Germany pays off WWI debt

Event falls on 20th anniversary of German unification

Oct. 3, 2010 (the 20th anniversary of German unification), marked the completion of the final chapter of World War I. Germany made its final reparations payment, 92 years after the country's defeat. The German government paid the last installment of interest on foreign bonds it issued in 1924 and 1930 to raise cash to fulfill the enormous reparations demands the victorious Allies made after WWI. The reparations bankrupted Germany in the 1920s and the fledgling Nazi party seized on the resulting public resentment against the terms of the Versailles Treaty.

The sum was initially set at 269 billion gold marks, around 96,000 tons of gold, before being reduced to 112 billion gold marks by 1929, payable over a period of 59 years. Germany suspended annual payments in 1931 during the global financial crisis. Adolf Hitler did not resume payments when he came to power in 1933.
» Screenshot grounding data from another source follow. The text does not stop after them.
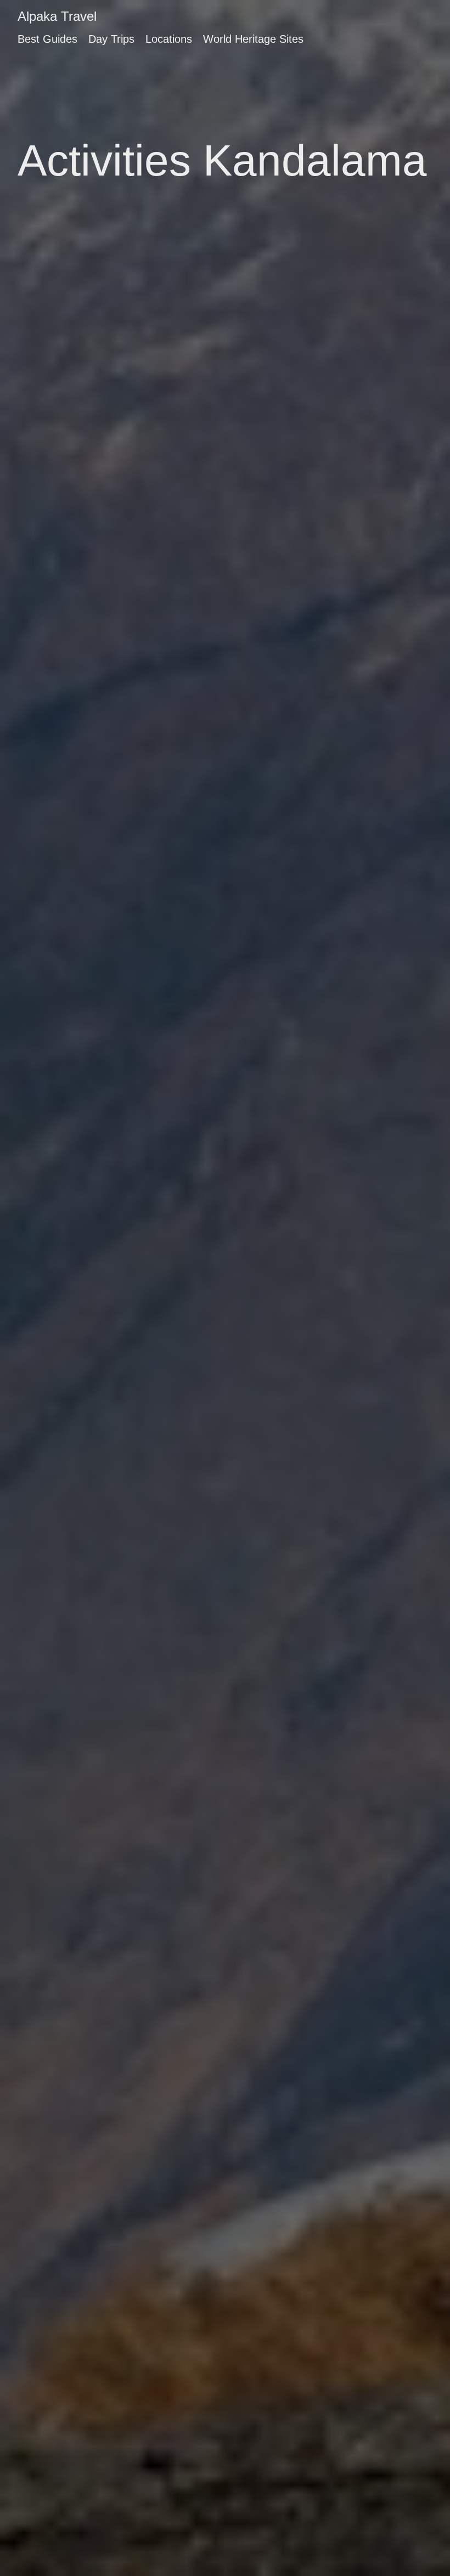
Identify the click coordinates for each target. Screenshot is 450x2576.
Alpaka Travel (57, 16)
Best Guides (47, 39)
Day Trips (111, 39)
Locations (168, 39)
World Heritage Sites (253, 39)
In 1953, West Germany agreed at an international conference in London to service its international bond obligations from before WWII. In the years that followed, it repaid the principal on the bonds that had been issued.

Under the terms of the London accord, Germany was allowed to wait until it unified before paying some €125 million in outstanding interest that had accrued on its foreign debt in the years 1945 to 1952. After the Berlin Wall fell and West and East Germany united in 1990, the country paid that interest off in annual installments—the last one having been made on Oct. 3.